# QUOTED TEXT:
Thrilled as she was to work with Olivier, preparing for Anna Christie was a bigger priority. Like Eleonora Duse, Marilyn acted straight from her core. She had a habit of throwing up on set before film takes. Sometimes she’d get migraines or embarrassingly trembly hands. “A stage role is totally different,” Lee assured her. “You’re on the stage; you have the lights; the audience is dark; nobody talks. You remember all those technicians and everybody standing around smoking and laughing back in Hollywood? You were very much aware of all that distraction.” On the stage she’d have that curtain of protective velvet that only comes up when you’re ready for it. But was Marilyn up to the intense immediacy of the stage?

# RECORDED DATA:

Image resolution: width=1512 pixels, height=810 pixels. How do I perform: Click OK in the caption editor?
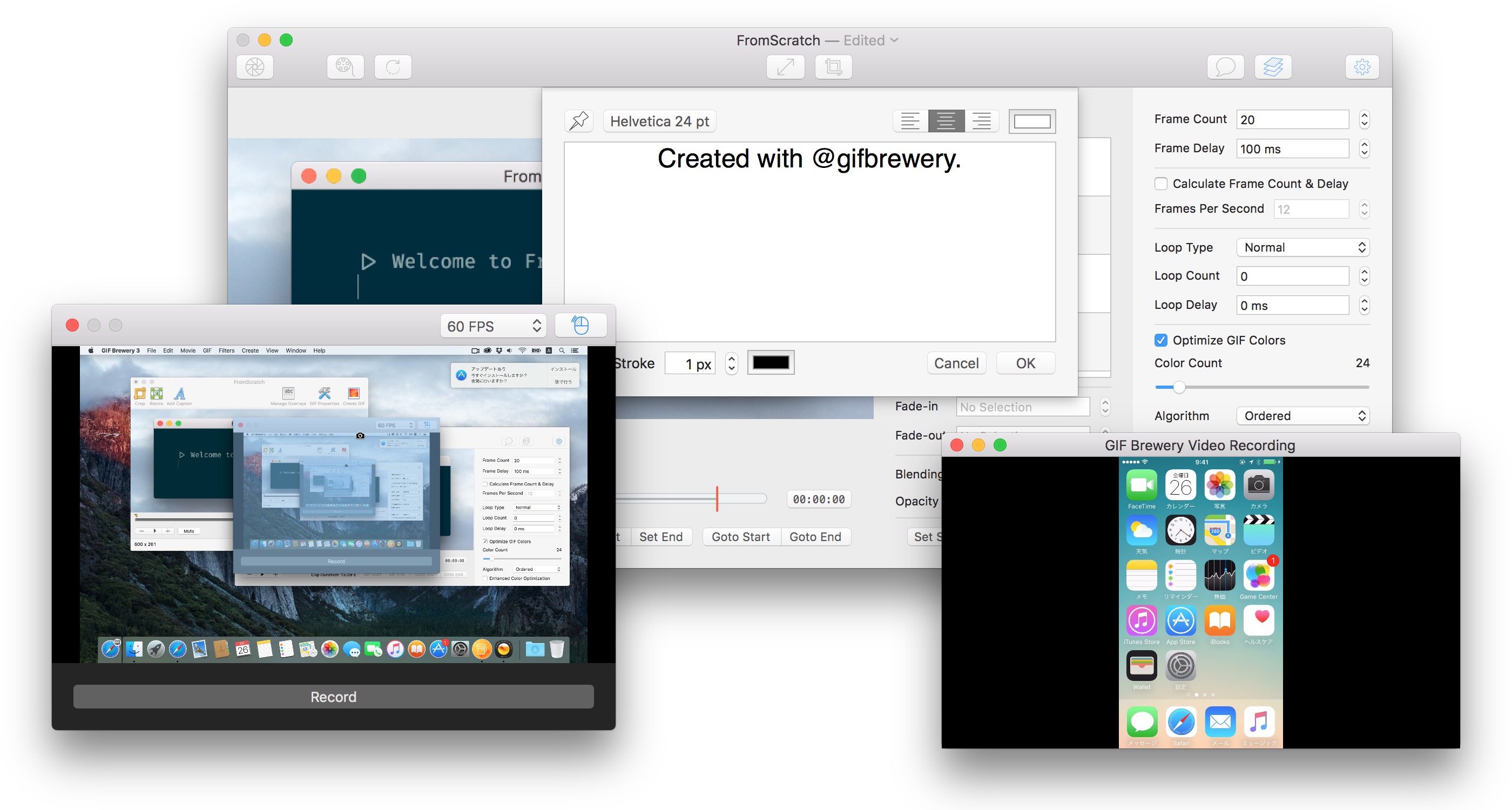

# TASKS TO PERFORM:
a) Answer these questions from the Marilyn passage, one line each:
(i) What was a bigger priority for Marilyn than working with Olivier?
(ii) Which actress did Marilyn resemble in acting straight from her core?
(iii) According to Lee, what is the audience like during a stage performance?
b) Summarize the Marilyn passage in two sentences.
c) Resume the Marilyn passage after its final sentence.

# SET OF ANSWERS:
a)
(i) Preparing for Anna Christie.
(ii) Eleonora Duse.
(iii) The audience is dark.

b) Although thrilled to work with Olivier, Marilyn gave more weight to preparing for Anna Christie, and because she acted straight from her core, she sometimes threw up, got migraines or had trembling hands on film sets. Lee assured her that the stage was different from Hollywood's distracting sets, with lights, a dark audience and silence, yet the question remained whether she was up to the stage's intense immediacy.

c)
On February 17, Marilyn was finally ready for her Studio debut. She woke up that morning with a pounding heart and a horrible case of laryngitis (“I could only croak and whisper”). Malin Studios was packed that night. Paula fanned herself in the front row, draped in black shawls and a long golden chain laden with good luck trinkets. “I’m going to have a heart attack,” she groaned to anyone who would listen. But if anyone was having a heart attack that night, it was Marilyn: “I couldn’t feel anything. I couldn’t remember one line. All I wanted to do was lie down and die. I was in these impossible circumstances and I suddenly thought to myself ‘Good God what am I doing here?’ Then I just had to go out and do it.” After blacking out backstage from anxiety, Marilyn shot all her nervy vulnerability into the scene. “So far I’m less shy on the stage than I’ve ever been in front of a camera,” she would tell Pete Martin weeks later. “I have less trouble remembering my lines.”

“Her painful nervousness lent a tension to the scene that seemed right. Everybody who saw that says that it was not only the best work Marilyn ever did,” Ellen Burstyn remembers. “It was some of the best work they’d ever seen at the Studio, and certainly the best interpretation of Anna Christie anybody ever saw. She achieved real greatness in that scene.”

Applause is traditionally a faux pas in the churchlike solemnity of Malin Studios. But this time Marilyn received a standing ovation. She immediately burst into tears.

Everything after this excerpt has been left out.